-------- TEXT

The Palace of Illusions By Chitra Banerjee Divakaruni.

An ancient epic through new eyes
Divakaruni recasts the 2,500-year-old Mahabharat with a woman in the central role

By NORA SETON
Copyright 2008 Houston Chronicle

The Palace of Illusions.
By Chitra Banerjee Divakaruni.
Doubleday, 360 pp. $23.95.

Among the greatest — and longest — epic poems of ancient literature is the Mahabharat. Written in Sanskrit, it tells the story of two branches of an Indian dynasty, the Pandavas and the Kauravas, whose lives are consumed by a lifelong battle for the throne of Hastinapur, and some of its verses trace back to the sixth and fifth centuries B.C.E.

From Gilgamesh to Hector, men rule the plotlines of ancient epics, while dutiful or vengeful women mark notches along the way. This imbalance has piqued the interest of modern-day women writers and led to books — for example Anita Diamant’s The Red Tent and Margaret Atwood’s The Penelopiad — that give rightful voice to women lost in history’s crevasses. Now we have The Palace of Illusions by Chitra Banerjee Divakaruni, author of several award-winning and best-selling novels and a creative-writing professor at the University of Houston.

The Indian-born Divakaruni grew up on tales from the Mahabharat. In an author’s note she writes of how as a child reading the poem she told herself, “If I ever wrote a book … I would place the women in the forefront of the action. I would uncover the story that lay invisible between the lines of the men’s exploits.”

Her novel is a seriously condensed version of the Mahabharat, set down in uncomplicated prose and narrated through the eyes of Panchaali, a princess born from the flames. She is the daughter of King Drupad, whose thirst for vengeance against an old enemy launches the whole story.

----------------
-------- STORED RECORDS

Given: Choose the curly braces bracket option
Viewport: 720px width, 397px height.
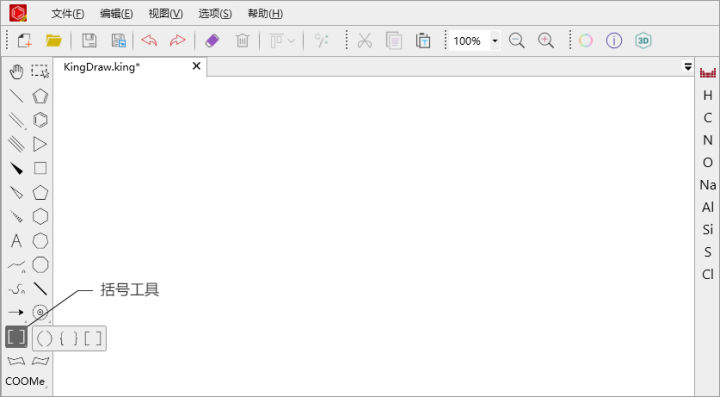Looking at the screenshot, I should tap(69, 339).
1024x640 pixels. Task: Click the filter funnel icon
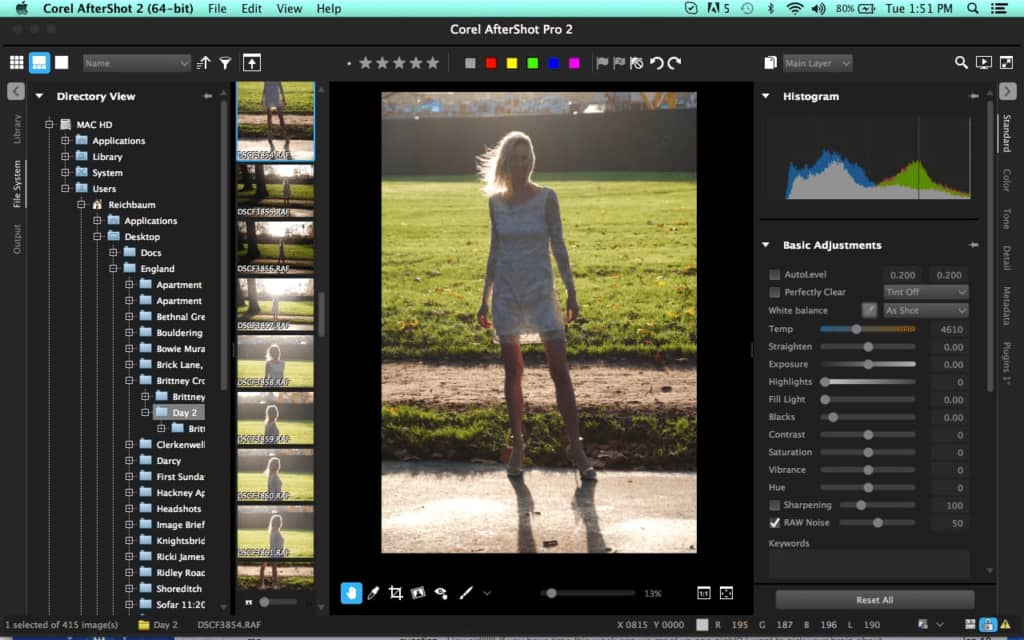[x=226, y=63]
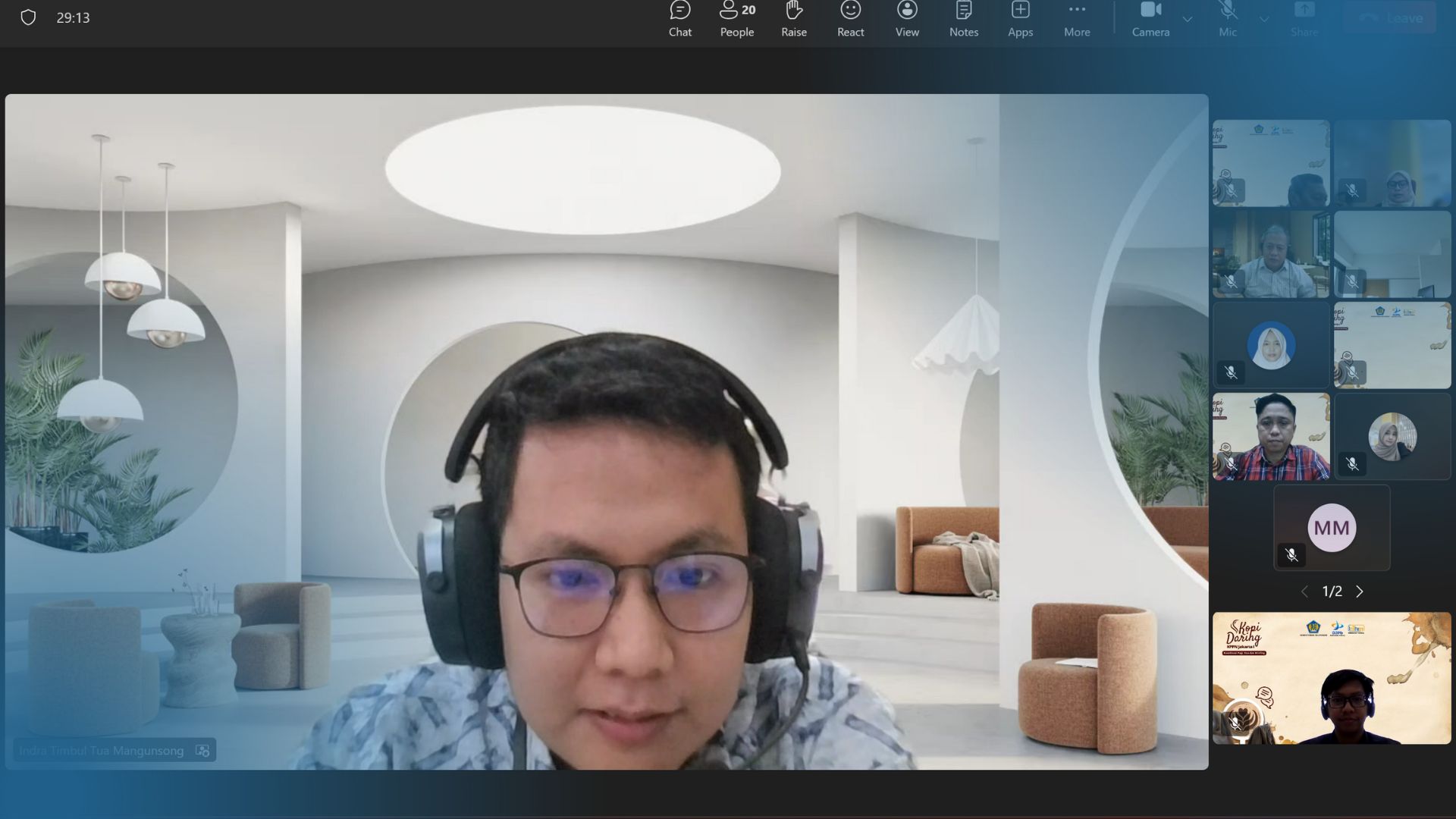The height and width of the screenshot is (819, 1456).
Task: Go to previous participant page
Action: coord(1304,592)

----------------

▸ STATED GOAL
Copy the review again, changing "plotlines" to "storylines". Begin at the words "Among the greatest" and stop after "University of Houston.".

▸ RESPONSE TO THIS EXERCISE
Among the greatest — and longest — epic poems of ancient literature is the Mahabharat. Written in Sanskrit, it tells the story of two branches of an Indian dynasty, the Pandavas and the Kauravas, whose lives are consumed by a lifelong battle for the throne of Hastinapur, and some of its verses trace back to the sixth and fifth centuries B.C.E.

From Gilgamesh to Hector, men rule the storylines of ancient epics, while dutiful or vengeful women mark notches along the way. This imbalance has piqued the interest of modern-day women writers and led to books — for example Anita Diamant’s The Red Tent and Margaret Atwood’s The Penelopiad — that give rightful voice to women lost in history’s crevasses. Now we have The Palace of Illusions by Chitra Banerjee Divakaruni, author of several award-winning and best-selling novels and a creative-writing professor at the University of Houston.